De middelste volgt dit voorbeeld. Het is een dynamische opmars van twee reusachtige prehistorische organismen, met het kleinste deel als rustpunt.

De associatie met prehistorische organismen is niet vreemd voor wie een object in hout zonder titel uit 1998 bekijkt.
Het telt zes delen die rond een centrum welven en waarvan de gegolfde vormen zich hecht schikken naar elkaar; ze voegen zich intiem aaneen.
De kijker moet denken aan een opgerold weekdier waarvan alle delen op de meest efficiënte manier de beschikbare ruimte benutten.
En inderdaad blijkt uit een klein kunstenaarsboek Kunstopdracht 'Scope' aan de Baandert in Heemskerk, door Joop Haring samengesteld in een oplage van twintig exemplaren, dat Scope teruggaat op de ammoniet.
De ammoniet is een weekdier, een zogenaamde koppotige, dat een cirkelvormig kalkhuis opbouwde.
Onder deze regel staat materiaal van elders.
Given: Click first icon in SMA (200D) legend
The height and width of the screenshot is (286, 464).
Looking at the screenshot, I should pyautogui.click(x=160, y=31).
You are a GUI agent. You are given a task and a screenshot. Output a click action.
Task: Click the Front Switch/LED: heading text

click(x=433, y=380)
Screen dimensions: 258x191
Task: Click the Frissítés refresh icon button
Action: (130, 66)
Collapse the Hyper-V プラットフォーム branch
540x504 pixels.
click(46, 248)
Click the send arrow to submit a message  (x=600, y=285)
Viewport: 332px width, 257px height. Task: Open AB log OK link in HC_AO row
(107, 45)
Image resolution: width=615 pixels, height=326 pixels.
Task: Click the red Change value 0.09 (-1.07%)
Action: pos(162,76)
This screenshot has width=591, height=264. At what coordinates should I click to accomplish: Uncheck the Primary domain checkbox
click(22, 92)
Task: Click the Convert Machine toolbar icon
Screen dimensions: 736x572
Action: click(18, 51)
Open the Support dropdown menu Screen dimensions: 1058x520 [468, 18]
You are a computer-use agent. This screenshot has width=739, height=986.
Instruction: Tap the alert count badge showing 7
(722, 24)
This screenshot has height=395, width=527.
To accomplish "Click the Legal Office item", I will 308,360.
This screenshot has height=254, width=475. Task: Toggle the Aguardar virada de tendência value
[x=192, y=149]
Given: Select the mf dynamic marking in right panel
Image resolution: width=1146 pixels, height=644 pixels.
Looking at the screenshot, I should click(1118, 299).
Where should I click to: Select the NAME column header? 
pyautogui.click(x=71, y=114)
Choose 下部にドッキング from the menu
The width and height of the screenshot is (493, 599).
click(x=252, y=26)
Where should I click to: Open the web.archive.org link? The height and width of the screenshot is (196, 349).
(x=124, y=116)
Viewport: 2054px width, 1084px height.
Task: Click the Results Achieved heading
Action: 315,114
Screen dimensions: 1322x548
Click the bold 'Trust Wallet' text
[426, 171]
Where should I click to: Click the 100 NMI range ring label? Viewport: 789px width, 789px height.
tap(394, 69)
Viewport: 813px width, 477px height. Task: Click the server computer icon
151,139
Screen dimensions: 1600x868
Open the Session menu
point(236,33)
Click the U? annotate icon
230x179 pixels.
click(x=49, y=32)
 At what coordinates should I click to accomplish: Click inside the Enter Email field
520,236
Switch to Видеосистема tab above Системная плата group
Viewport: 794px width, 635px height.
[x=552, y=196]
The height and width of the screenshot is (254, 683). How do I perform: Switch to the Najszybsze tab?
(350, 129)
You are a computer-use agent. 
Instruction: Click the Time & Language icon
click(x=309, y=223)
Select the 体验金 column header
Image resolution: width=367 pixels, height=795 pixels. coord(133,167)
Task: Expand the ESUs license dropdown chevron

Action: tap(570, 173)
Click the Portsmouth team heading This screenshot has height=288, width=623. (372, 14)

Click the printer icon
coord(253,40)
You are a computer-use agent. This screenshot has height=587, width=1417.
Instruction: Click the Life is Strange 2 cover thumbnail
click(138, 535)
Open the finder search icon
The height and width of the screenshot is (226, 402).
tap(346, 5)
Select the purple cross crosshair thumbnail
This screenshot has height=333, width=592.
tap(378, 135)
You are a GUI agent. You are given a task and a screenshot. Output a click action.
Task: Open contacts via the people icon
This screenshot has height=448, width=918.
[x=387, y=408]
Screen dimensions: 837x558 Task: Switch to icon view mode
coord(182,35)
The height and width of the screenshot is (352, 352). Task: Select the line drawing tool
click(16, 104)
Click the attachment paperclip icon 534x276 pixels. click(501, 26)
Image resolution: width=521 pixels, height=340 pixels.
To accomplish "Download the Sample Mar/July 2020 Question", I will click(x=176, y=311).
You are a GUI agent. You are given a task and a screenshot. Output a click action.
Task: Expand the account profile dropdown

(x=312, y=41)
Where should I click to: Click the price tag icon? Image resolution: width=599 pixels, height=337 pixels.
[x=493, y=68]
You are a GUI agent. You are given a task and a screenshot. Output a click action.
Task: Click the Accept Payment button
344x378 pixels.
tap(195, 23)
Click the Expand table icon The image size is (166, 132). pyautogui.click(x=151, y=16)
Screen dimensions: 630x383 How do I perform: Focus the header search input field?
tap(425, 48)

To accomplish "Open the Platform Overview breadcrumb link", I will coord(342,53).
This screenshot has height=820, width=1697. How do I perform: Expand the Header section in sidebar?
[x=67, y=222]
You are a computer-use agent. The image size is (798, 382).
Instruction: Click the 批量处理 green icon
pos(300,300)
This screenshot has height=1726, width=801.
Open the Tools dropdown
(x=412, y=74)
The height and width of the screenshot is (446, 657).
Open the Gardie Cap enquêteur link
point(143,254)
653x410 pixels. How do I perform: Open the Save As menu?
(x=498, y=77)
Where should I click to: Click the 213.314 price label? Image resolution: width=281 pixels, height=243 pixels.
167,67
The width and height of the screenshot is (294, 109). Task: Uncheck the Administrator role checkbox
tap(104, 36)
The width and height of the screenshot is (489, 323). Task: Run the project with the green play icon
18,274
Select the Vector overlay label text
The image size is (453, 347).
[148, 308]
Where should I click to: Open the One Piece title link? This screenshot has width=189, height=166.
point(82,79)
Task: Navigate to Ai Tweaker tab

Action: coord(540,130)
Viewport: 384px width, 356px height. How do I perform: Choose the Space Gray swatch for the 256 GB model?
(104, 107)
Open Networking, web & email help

Tijdens het Jura en het Krijt kreeg het opgerolde huis steeds rijker en gecompliceerder vormen.
De versteende ammonieten, van heel klein tot wel twee meter doorsnee, helpen de paleontologen de omringende steen te dateren.
Het is de heldergele kleur van het werk uit 1998 die het afstand doet nemen van zijn organische oorsprong en de opname in het domein van de kunst bevestigt.

Zo ook grenzen de kleuren van Scope, van zwart tot grijs, het kunstwerk af van zijn groene omgeving. Door het contrast poneert het zich in zijn autonomie.